Collected data
++++++++++++++++++++

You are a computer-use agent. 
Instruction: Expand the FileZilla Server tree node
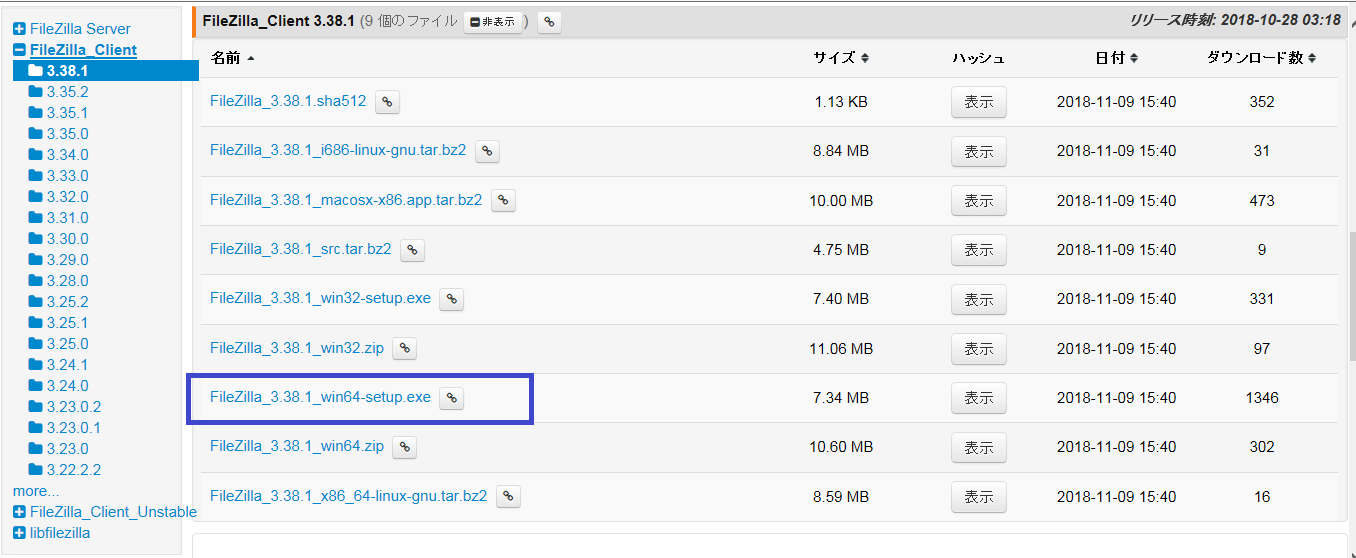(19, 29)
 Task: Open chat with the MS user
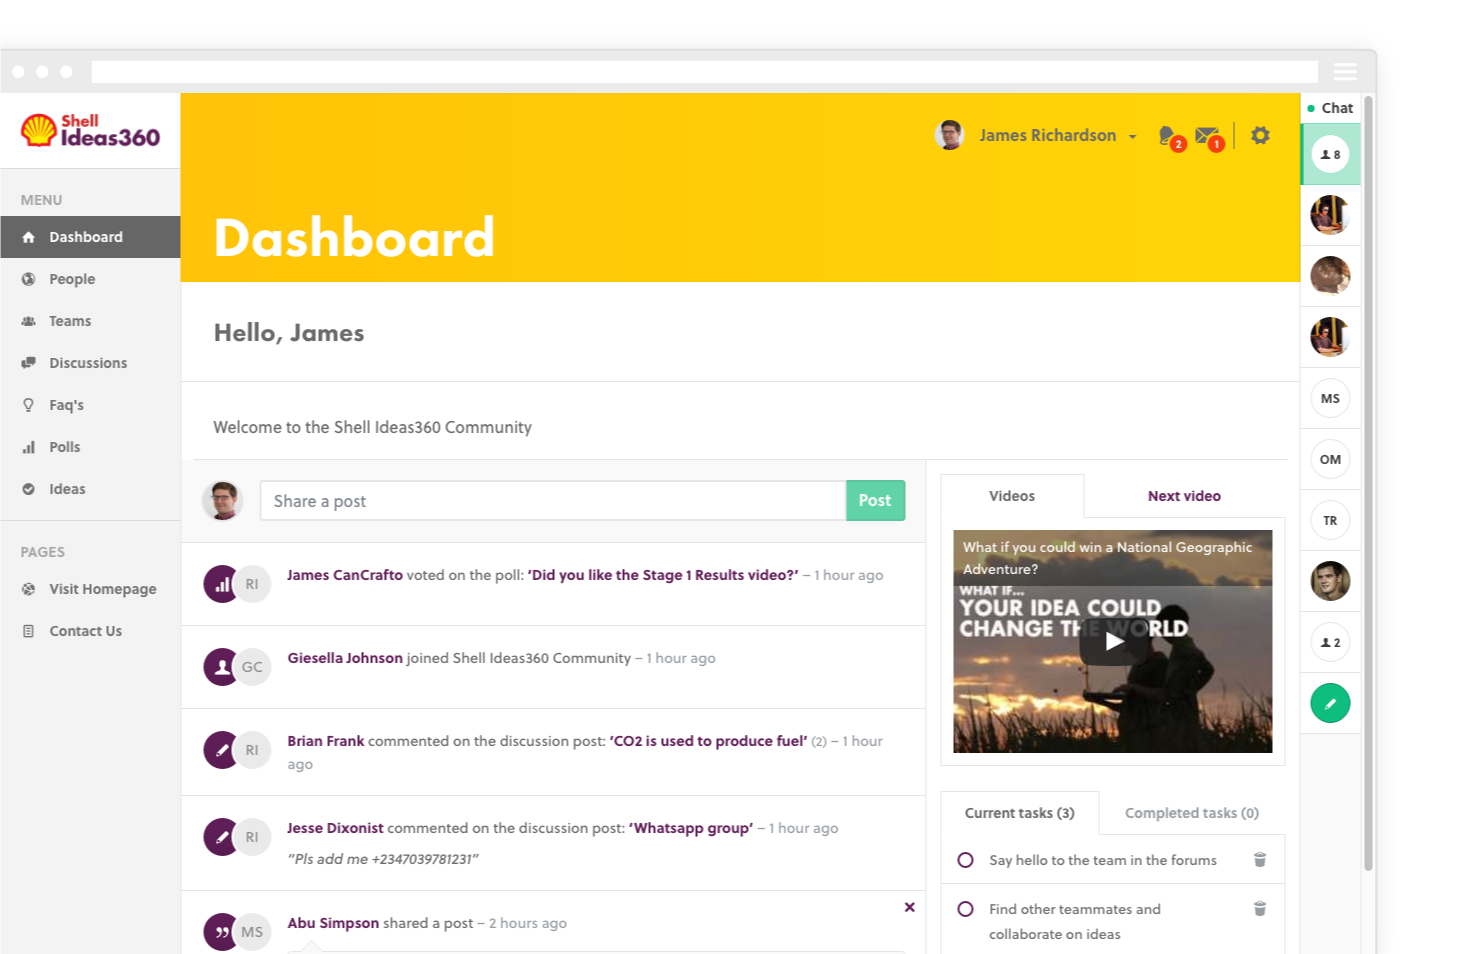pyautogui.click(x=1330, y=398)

++++++++++++++++++++

* WORK INSTRUCTION: Output each entry shown above exactly as it stands, with all pictures removed.

* ANSWER:
You are a computer-use agent. 
Instruction: Expand the FileZilla Server tree node
(19, 29)
 Task: Open chat with the MS user
pyautogui.click(x=1330, y=398)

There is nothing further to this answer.